I am using historical purple air data to explore air quality trends over time in a particular city. I downloaded the PM2.5_atm field with average=60 and have corrected the data, but several sensors have data that look something like this:

800ug/m^3 seems way too high so I’m inclined to not trust this data. I’m wondering, without really knowing exactly what sources may be contributing, what would be the highest purple air sensor reading that indicates a real reading, and not a faulty sensor?


While we don’t have a definitive upper bound for real readings, 800ug/m^3 is typically an unrealistic reading, especially given the spiking of the data. Sensor data will typically spike like this due to hyper-local events. Smoking and cooking are two common hyper-local events.

High readings can also be caused by debris or insects inside the sensor. These will be seen as outliers within an area, and their readings can sometimes be in the thousands of ug/m^3. If this is the case, the higher reading will typically be constant. However, sometimes insects can cause readings to spike like your example.
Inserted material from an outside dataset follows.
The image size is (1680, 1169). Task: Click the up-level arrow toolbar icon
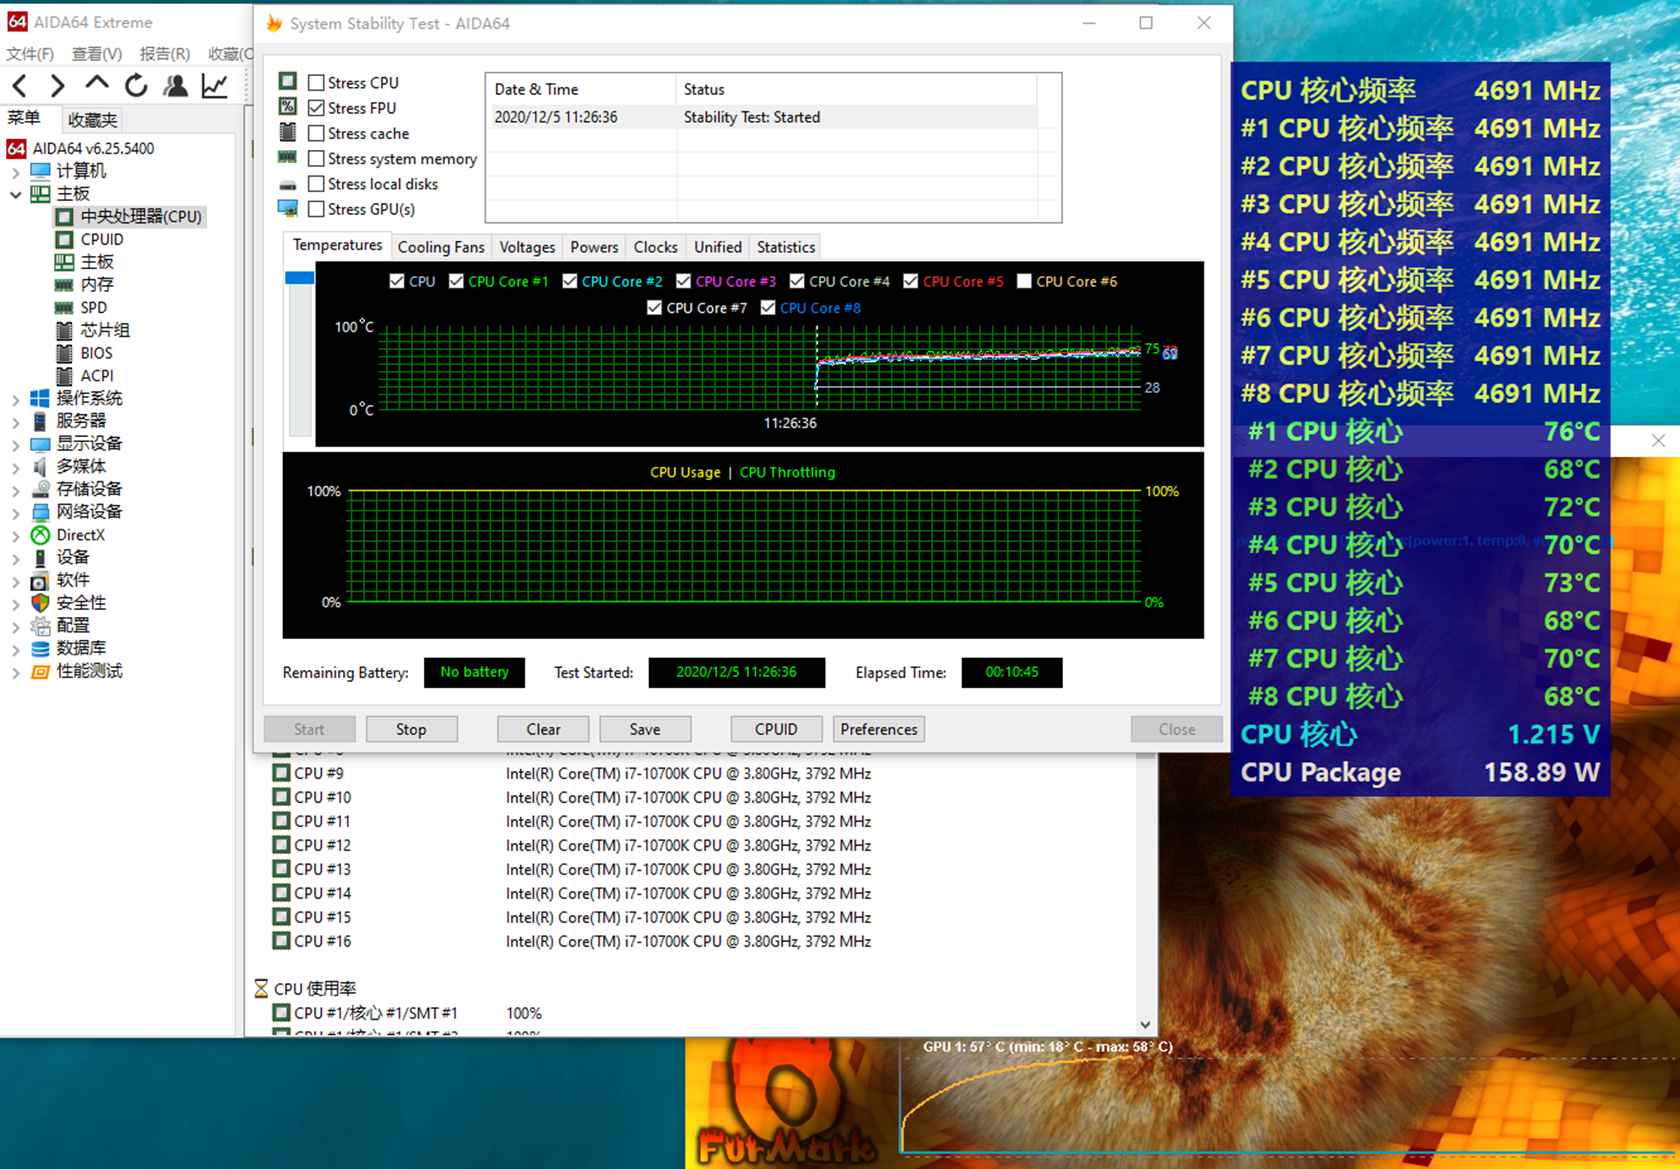[x=96, y=84]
Here are some example readings from our map, as seen on July 26, 2023. All measurements were seen using the Raw PM2.5 data layer, no conversion factor, and a 1-hour averaging period. The measurements are in ug/m^3:

  • There are currently wildfires in Northern Canada. Some sensors read all the way up to the mid-400s.
  • There are also currently fires in Oregon, USA. If you look at some of the sensors, they read as high as 900 momentarily.
  • In Michigan, USA, you can see many sensors reading at high levels in the ‘40s and ‘50s.
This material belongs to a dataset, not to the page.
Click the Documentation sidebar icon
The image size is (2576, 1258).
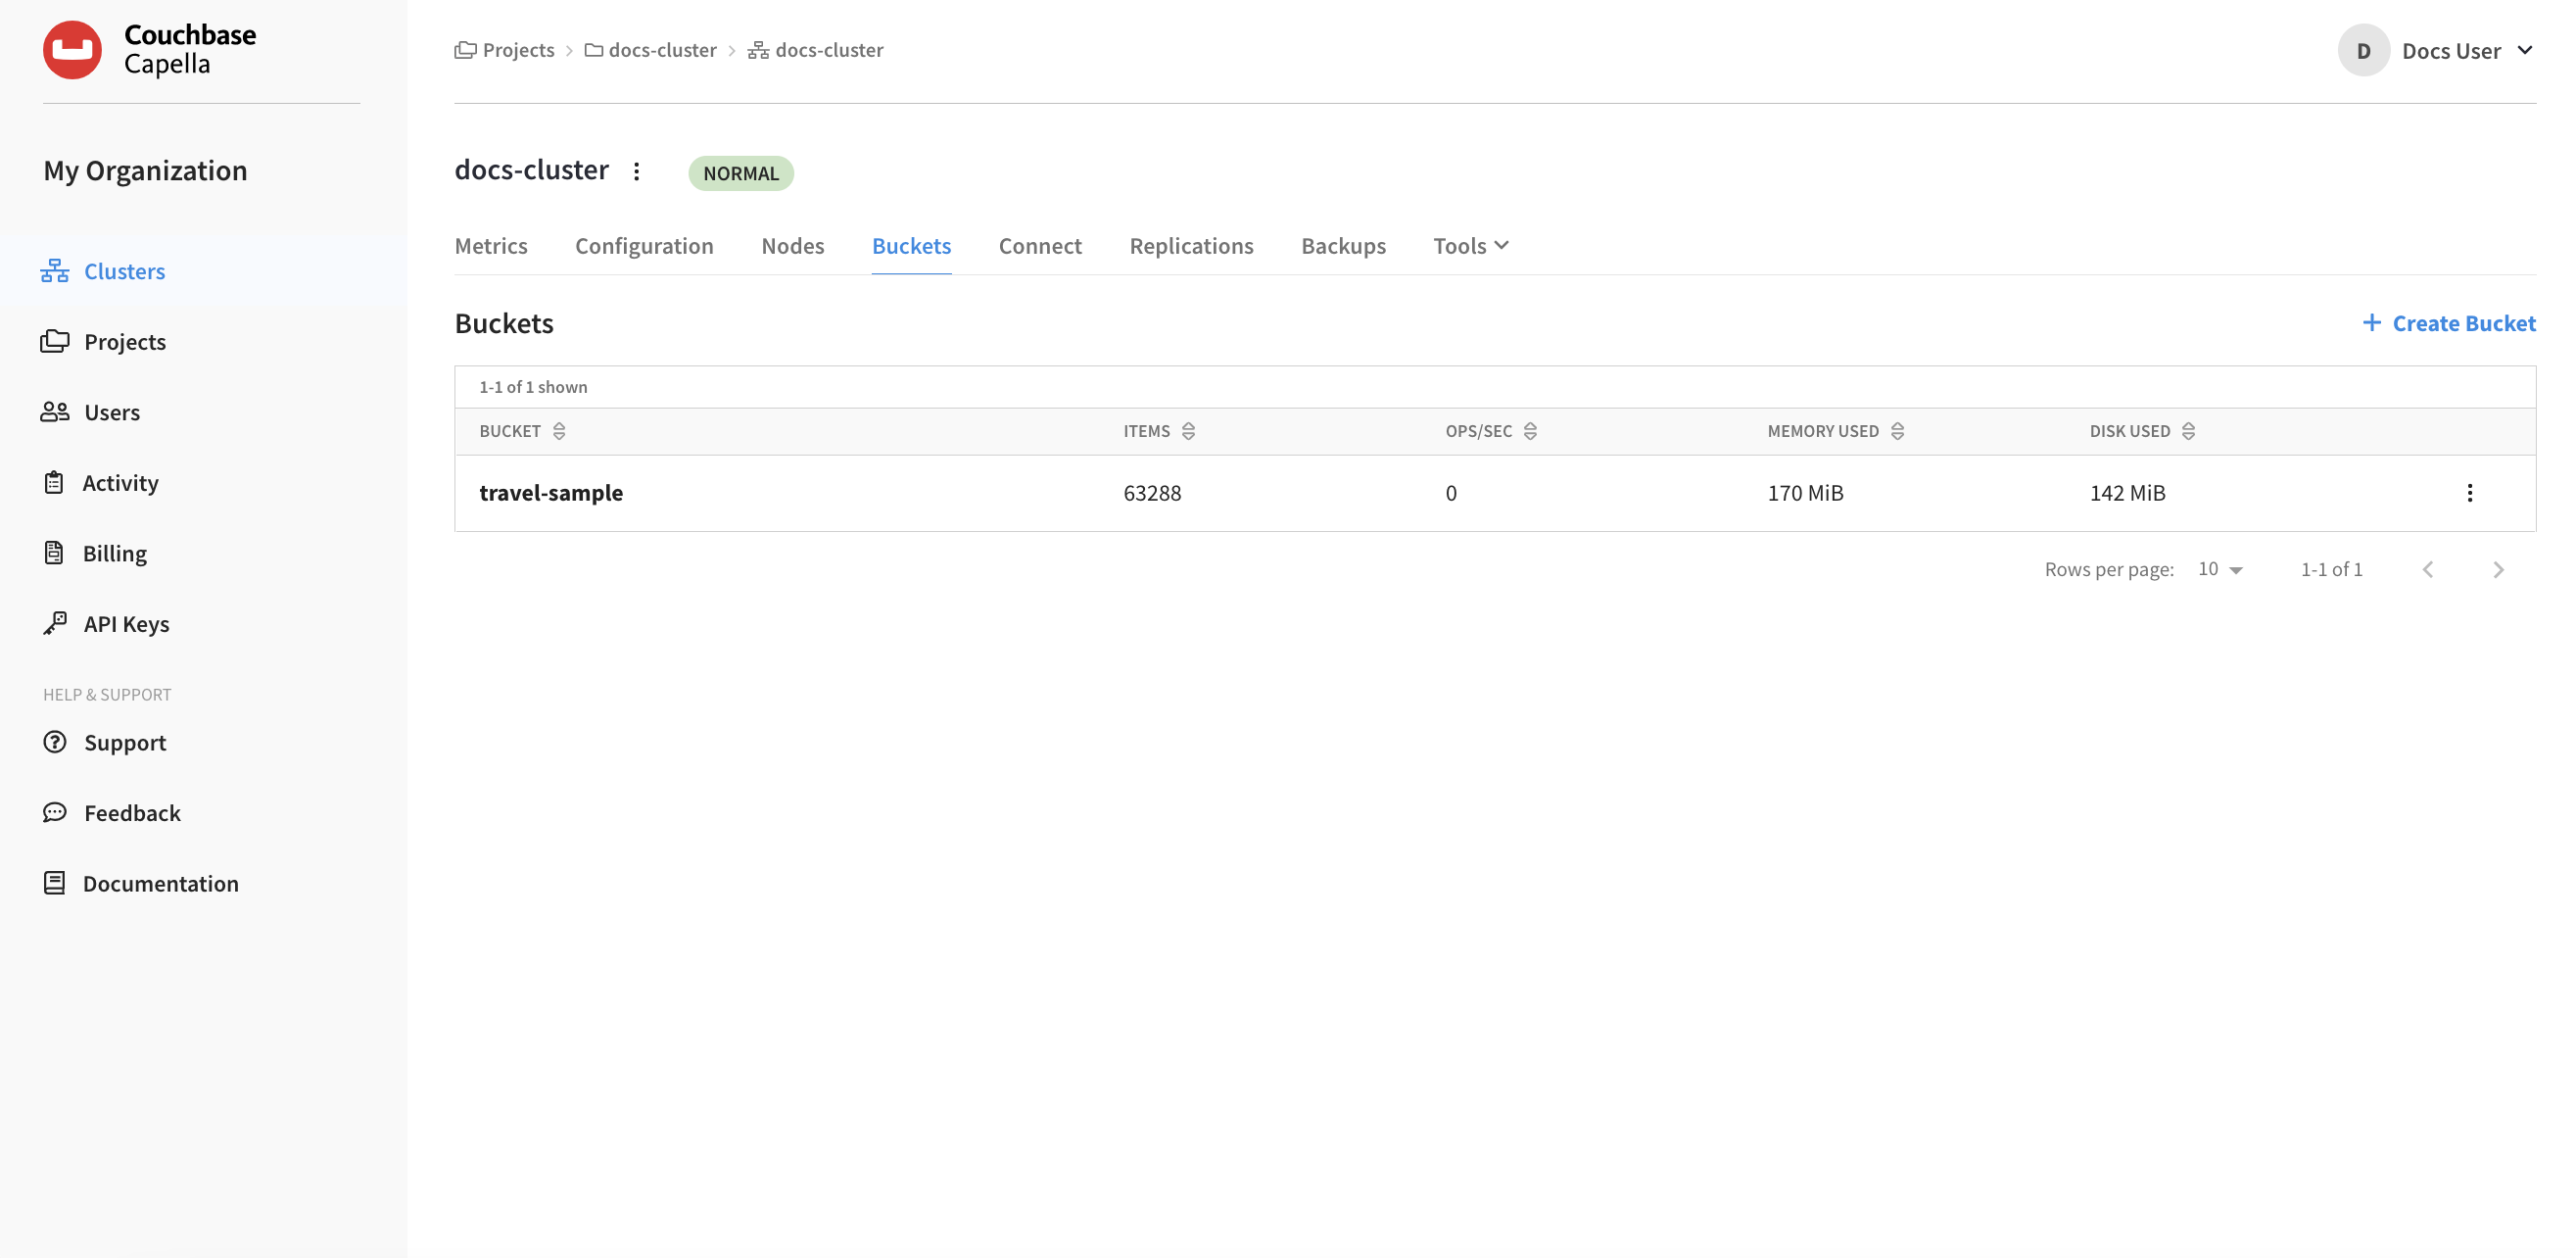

Hopefully this provides some insights for ensuring data quality in your dataset.


Thank you so much, this was very helpful!

Are both sensors in the PA unit providing the same pattern of readings? If not, it’s a fair bet that the one with the high readings is faulty. Sometimes it can be cleaned. If it’s still a problem PA now provides replacements.

If both laser counters in the unit are providing similar readings, then it’s most likely genuine, but could be a very local source.

For one thing, compare the suspect sensor or sensors with nearby sensors, look at what the “going rate” seems to be on average, and if you compare the suspect readings with the official hourly AirNow EPA readings plus the nearby PurpleAir sensors, that should give you an idea what the REAL air pollution index SHOULD currently be. Use the nearest Purple Air sensor to your location, if you don’t have a sensor yourself; use the closest one as representing your city, town, village, or village. If the official hourly AirNow reading is in fairly good agreement with nearby sensors, you can use THAT reading as a guide, too, on what the index likely is around your backyard. You will find out that there’s no 800 reading here in America. We don’t have the choking smoke as evidence of such a horrific reading. You would know if it was 800; you would not be able to go out, and it likely would look like a gloomy evening at noon with hardly even a red sun visible, if no clouds other than smoke were around. I think visibility would be at certain spots near zero.